> Text segment
But there's quite a lot of truth about "Canon having worse colour", and this is not some fanboy propaganda, this is a digital colour signal processing truth. Canon, and Olympus (and in a few examples Pentax too) have got very expanded colour filters on the CFA on the sensor. This is to increase light throughput, and thereby lower picture noise. Unforunately it also lowers colour hue placing precision quite a lot. Both the Canons and the Oly's have quite a lot of points on the hue-curve where they cant fulfill the Luther-Ives condition (two or more colours in front of the camera can under several different lighting conditions result in the same values IN the camera, the raw-file).
The leader in colour precision right now is Sony, with the A850/900 models. Unfortunately for Sony, their lower light-efficiency (that in part stems from having better quality, steeper colour filters!) has given them a bad reputation regarding the high ISO performance, without giving them credit for having the best colour precision and presentation this side of medium format backs.

> What this exercise asks
(a) List every camera manufacturer named in the text on camera color precision.
(b) Write the next few sentences of the text on camera color precision, picking up after its final sentence.

[Data taken from a collection]

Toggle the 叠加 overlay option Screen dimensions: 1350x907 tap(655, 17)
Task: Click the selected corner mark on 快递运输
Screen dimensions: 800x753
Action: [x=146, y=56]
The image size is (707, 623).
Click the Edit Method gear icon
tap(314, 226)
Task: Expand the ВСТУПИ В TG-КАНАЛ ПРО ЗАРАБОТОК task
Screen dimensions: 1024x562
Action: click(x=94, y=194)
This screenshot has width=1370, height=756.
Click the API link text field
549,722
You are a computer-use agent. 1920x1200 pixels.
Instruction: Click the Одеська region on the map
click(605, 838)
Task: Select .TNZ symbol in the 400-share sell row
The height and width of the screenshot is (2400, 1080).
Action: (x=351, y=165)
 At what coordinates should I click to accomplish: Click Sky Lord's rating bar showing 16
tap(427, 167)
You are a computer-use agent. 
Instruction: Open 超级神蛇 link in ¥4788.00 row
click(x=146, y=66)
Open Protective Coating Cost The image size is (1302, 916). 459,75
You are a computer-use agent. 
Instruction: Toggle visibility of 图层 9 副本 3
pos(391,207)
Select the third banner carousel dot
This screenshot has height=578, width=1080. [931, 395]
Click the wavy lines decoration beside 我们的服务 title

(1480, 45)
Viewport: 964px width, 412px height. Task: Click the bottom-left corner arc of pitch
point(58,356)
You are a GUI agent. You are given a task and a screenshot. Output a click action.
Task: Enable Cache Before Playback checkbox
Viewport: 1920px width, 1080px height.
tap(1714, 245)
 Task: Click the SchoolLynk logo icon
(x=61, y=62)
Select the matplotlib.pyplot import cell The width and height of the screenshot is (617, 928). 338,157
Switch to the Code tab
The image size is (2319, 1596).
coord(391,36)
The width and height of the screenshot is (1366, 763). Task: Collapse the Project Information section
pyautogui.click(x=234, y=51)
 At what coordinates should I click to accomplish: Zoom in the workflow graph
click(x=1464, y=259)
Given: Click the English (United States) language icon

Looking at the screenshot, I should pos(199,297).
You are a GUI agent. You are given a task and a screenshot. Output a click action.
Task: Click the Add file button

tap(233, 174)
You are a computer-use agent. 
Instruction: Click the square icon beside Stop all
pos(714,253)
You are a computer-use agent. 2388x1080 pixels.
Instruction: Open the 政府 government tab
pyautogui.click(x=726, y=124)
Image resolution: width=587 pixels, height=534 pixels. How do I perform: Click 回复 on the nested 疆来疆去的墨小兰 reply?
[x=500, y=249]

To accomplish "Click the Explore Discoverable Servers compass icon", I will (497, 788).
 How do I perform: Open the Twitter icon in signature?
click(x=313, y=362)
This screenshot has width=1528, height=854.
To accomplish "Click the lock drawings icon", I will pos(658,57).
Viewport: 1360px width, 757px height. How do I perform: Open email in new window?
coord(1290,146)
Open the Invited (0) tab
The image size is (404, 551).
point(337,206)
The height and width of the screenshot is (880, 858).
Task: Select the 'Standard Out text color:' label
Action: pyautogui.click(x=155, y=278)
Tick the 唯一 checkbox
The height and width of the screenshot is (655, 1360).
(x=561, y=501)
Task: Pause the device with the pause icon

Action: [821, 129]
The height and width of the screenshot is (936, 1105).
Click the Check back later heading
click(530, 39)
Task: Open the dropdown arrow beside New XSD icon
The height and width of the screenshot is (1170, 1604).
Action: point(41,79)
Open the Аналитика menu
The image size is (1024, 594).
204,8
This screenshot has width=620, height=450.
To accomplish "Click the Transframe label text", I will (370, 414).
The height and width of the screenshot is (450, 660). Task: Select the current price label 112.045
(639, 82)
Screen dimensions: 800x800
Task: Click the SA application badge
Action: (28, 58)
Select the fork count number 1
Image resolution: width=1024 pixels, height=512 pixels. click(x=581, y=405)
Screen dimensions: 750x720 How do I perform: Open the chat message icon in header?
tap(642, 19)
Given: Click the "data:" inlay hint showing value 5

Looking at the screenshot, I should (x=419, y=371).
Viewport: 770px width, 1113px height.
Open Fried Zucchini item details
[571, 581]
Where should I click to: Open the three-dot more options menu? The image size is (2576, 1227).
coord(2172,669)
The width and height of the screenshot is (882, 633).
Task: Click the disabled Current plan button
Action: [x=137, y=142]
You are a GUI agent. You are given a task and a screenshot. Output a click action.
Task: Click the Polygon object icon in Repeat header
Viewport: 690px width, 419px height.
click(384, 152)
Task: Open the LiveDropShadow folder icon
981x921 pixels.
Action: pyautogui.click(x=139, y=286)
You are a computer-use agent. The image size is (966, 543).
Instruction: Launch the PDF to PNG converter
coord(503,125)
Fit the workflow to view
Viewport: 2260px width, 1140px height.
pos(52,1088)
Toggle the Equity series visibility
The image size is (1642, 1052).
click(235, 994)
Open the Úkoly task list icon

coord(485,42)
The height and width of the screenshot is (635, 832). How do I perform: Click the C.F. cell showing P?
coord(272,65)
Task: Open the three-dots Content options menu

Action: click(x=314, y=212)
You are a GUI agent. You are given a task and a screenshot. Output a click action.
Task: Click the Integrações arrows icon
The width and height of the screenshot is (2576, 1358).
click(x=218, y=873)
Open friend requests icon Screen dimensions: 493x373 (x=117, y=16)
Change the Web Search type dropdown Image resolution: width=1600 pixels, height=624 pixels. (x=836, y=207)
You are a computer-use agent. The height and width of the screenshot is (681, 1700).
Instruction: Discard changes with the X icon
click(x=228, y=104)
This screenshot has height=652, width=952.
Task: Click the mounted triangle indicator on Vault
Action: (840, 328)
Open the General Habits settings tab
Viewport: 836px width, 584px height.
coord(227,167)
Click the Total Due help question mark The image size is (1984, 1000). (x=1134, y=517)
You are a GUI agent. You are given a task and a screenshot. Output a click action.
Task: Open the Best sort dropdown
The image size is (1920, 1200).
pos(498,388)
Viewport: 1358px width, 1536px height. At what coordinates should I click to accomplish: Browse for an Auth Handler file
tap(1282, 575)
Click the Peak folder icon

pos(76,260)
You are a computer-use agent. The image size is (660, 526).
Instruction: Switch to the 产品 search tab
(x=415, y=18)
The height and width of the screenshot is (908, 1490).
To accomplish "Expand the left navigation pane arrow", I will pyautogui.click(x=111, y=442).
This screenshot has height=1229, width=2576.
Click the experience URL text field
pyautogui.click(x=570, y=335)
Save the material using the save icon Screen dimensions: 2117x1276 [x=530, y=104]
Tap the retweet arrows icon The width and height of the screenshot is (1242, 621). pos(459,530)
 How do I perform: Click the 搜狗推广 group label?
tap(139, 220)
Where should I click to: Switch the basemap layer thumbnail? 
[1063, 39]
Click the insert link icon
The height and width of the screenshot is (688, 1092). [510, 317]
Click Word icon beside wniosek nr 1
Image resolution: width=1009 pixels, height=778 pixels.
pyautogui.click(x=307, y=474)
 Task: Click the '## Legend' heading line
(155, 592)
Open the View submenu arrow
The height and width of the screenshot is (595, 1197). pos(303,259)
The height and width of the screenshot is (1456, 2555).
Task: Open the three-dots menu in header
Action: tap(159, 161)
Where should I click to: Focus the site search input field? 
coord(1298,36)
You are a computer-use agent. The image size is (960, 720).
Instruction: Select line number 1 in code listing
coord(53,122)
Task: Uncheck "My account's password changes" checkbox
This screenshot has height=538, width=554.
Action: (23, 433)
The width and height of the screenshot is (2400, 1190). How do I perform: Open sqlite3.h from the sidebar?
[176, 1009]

> Results of the exercise
(a) Canon, Olympus, Pentax, Sony

(b)
The problem with the 5D2 is mostly in the greens>reds, where the red colour filter "swings back" in efficiency when it should just fade away - and this into a green that is all to wide to be able to discriminate between the sensitive middle greens.
Consider the graph below. There is NO way that a raw-converter, or ANY kind of NASA/NSA black technology, can ever know if values in the marked area (mid green to yellowish) are either bright mid green or dark yellow green. It's all guesswork. Same goes for quite a lot of the yellow-orange hues, where the 5D2 is to "flat" in the filtering to be able to properly discriminate between yellow-orange and red-orange. This type of filtering is common to all Canons in production today, and give the famous "Canon" skintones.